When US President Joe Biden arrived in Israel on July 13, the first thing he did was visit an exhibition organized by the Ministry of Defense of its multi-level air defense systems – the Arrow, the David’s Sling, the Iron Dome and more experimental laser-powered systems. Iron Beam – designed to counter airborne threats ranging from ballistic missiles to low-flying drones.

The event looked like a sales exhibition, and in a way it was; but the intended customer was not the United States, which partnered with Israel in the development of many of these systems.

The client in mind that day was the Arab world – specifically the nine countries whose leaders hosted Biden two days later in Jeddah, Saudi Arabia, at the gathering of what has been dubbed the “CCG+ 3”: the six nations that make up the Gulf Cooperation.
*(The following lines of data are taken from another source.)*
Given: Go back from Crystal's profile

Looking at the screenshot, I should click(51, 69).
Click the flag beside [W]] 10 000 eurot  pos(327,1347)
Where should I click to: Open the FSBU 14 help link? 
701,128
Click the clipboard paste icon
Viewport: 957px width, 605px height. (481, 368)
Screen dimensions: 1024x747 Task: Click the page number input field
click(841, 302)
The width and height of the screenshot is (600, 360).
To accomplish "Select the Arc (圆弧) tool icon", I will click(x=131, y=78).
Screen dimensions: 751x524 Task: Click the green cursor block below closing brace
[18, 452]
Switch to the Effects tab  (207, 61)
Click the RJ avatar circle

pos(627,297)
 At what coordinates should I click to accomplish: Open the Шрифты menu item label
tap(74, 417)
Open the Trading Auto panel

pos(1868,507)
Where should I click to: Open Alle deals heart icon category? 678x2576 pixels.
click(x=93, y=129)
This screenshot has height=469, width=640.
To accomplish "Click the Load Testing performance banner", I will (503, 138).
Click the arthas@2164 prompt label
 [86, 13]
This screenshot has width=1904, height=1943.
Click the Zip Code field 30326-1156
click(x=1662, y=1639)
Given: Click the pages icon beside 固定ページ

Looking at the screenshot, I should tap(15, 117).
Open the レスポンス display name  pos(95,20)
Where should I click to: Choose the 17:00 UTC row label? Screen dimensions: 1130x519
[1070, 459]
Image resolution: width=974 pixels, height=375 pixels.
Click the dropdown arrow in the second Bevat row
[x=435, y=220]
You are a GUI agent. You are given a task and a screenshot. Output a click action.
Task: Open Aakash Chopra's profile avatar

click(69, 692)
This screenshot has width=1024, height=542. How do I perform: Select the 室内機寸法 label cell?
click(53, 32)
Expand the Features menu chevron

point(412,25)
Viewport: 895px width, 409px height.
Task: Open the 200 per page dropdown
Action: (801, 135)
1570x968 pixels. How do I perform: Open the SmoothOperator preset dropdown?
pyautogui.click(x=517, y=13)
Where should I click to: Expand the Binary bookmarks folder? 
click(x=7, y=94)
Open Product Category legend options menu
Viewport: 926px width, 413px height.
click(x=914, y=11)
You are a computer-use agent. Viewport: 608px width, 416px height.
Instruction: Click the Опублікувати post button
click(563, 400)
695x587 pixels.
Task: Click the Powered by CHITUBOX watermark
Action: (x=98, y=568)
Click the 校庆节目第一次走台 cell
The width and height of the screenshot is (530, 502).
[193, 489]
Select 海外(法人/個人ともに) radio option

Council, as well as Egypt, Jordan and Iraq.

By entering this summit, the United States hoped to join these nations in a regional air defense alliance that would in some way utilize Israel’s expertise in the field, thereby helping to further integrate it into the region and extend the diplomatic developments set in motion by the Abraham Accords. Nothing like that came out of the Jeddah summit.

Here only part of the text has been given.